*Task details*
The expected answer is the data below, printed verbatim without its pictures.

*Provided records*
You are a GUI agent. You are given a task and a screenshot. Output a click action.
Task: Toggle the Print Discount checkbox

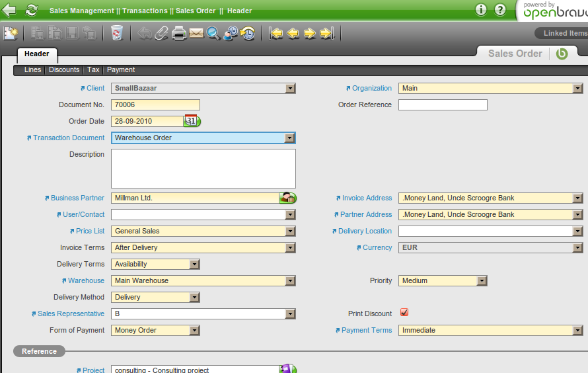[x=404, y=313]
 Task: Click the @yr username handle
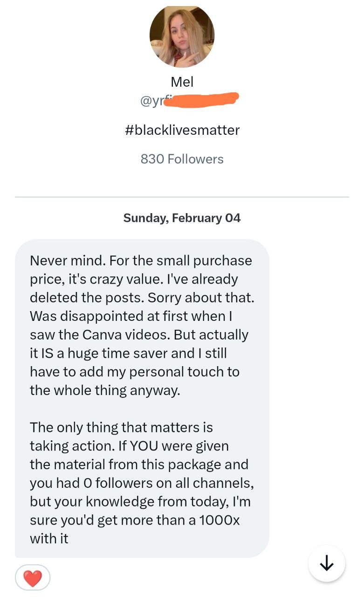(152, 101)
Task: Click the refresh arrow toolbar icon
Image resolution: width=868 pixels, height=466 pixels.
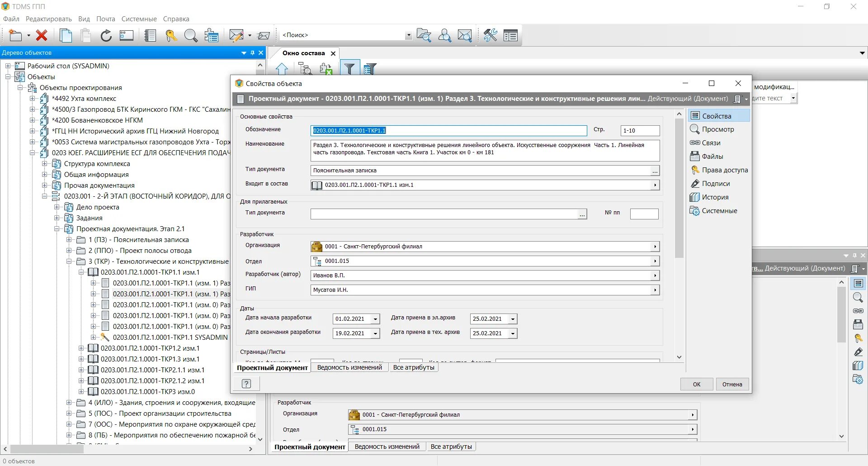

*Solution to the exercise*
You are a GUI agent. You are given a task and a screenshot. Output a click action.
Task: Toggle the Print Discount checkbox

[x=404, y=313]
 Task: Click the @yr username handle
(152, 101)
Task: Click the refresh arrow toolbar icon
Image resolution: width=868 pixels, height=466 pixels.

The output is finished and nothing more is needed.